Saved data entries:
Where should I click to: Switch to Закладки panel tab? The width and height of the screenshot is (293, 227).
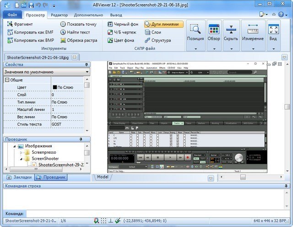click(18, 177)
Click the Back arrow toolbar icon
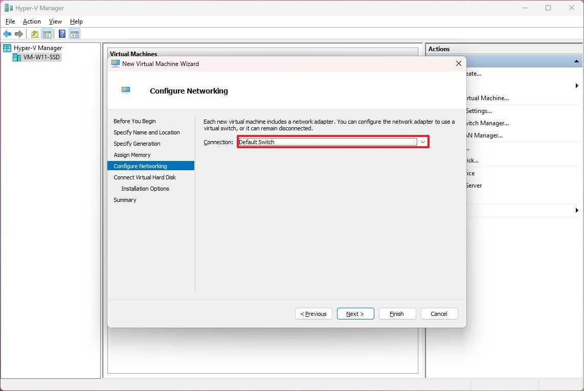This screenshot has width=584, height=391. 7,34
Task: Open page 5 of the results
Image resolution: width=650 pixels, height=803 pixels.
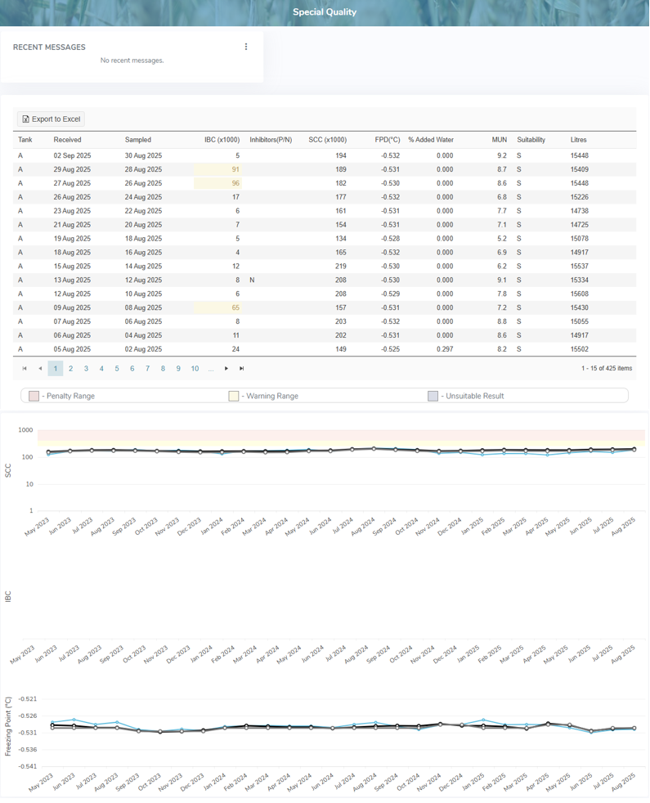Action: pyautogui.click(x=117, y=369)
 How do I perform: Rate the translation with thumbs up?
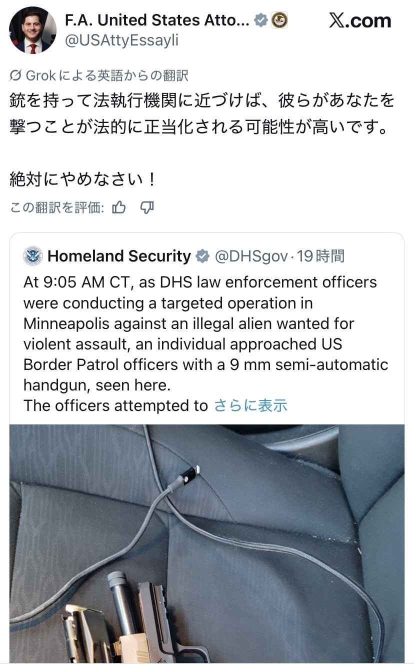(119, 207)

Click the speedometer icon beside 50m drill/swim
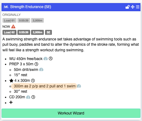coord(41,69)
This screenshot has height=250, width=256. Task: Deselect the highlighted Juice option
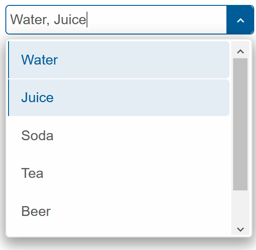[x=119, y=98]
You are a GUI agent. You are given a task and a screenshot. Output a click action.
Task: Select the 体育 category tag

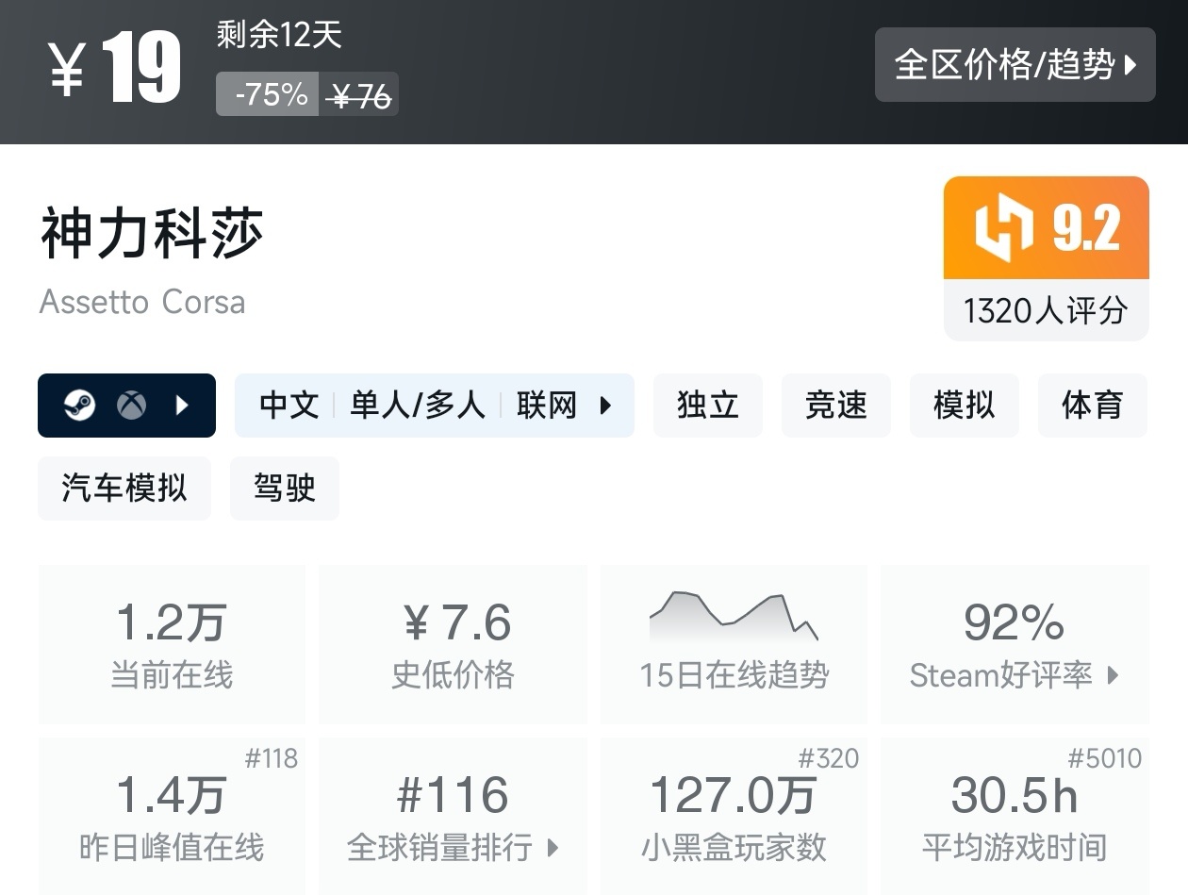coord(1092,406)
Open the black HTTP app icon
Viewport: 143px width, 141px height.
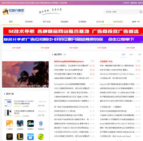coord(31,123)
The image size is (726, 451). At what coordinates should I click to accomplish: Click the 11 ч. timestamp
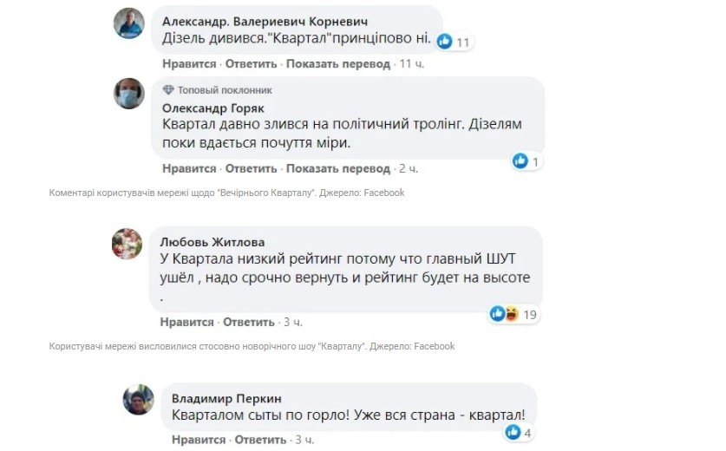411,63
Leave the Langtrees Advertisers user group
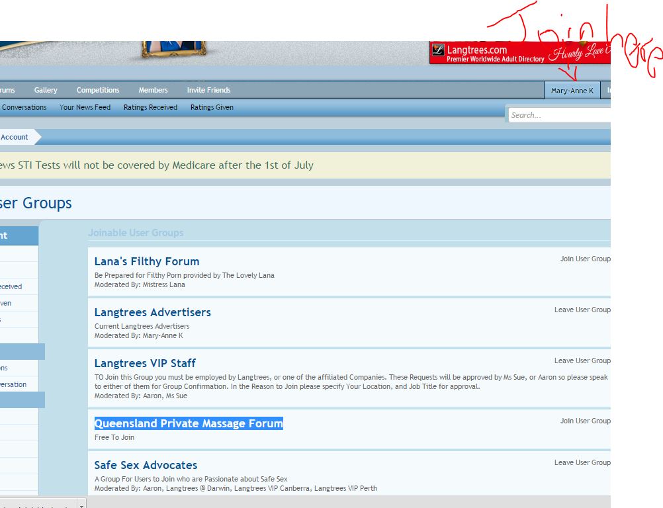This screenshot has height=508, width=663. click(x=582, y=310)
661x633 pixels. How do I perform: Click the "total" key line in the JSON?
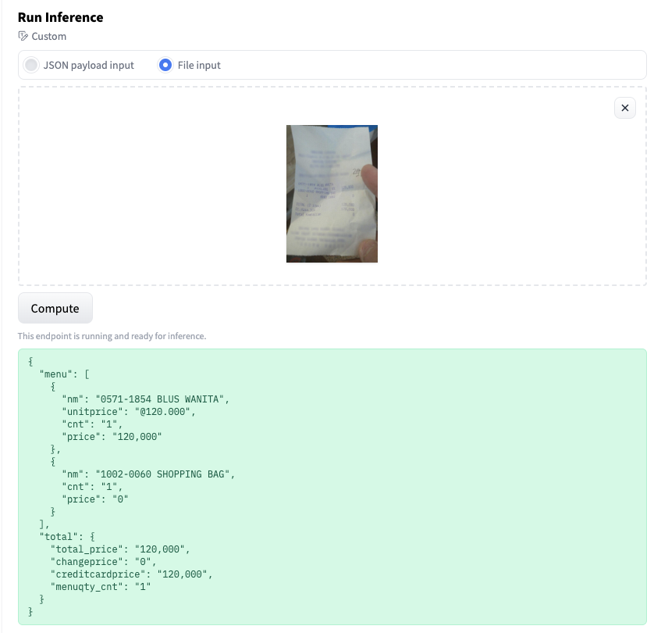click(x=67, y=537)
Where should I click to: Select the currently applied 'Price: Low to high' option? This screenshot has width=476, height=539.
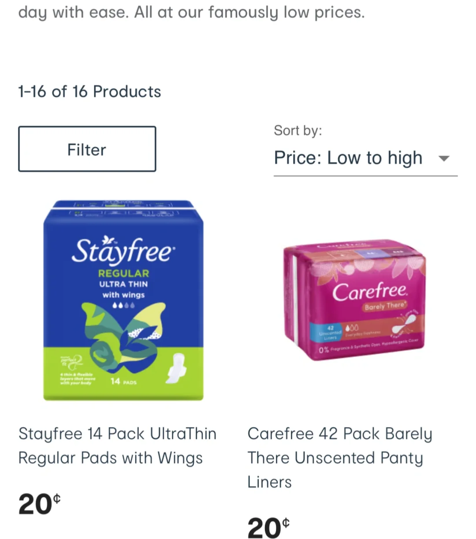pyautogui.click(x=348, y=157)

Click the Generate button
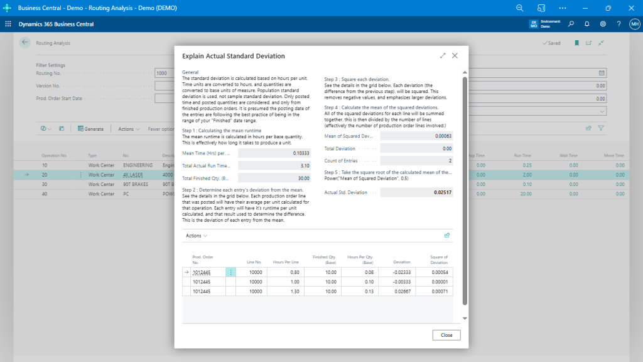click(x=91, y=128)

▶ _What you have to do_
Each line above that includes "Open" should be shown.

▶ _Worked solution_
Task: Open page 5 of the results
Open the black HTTP app icon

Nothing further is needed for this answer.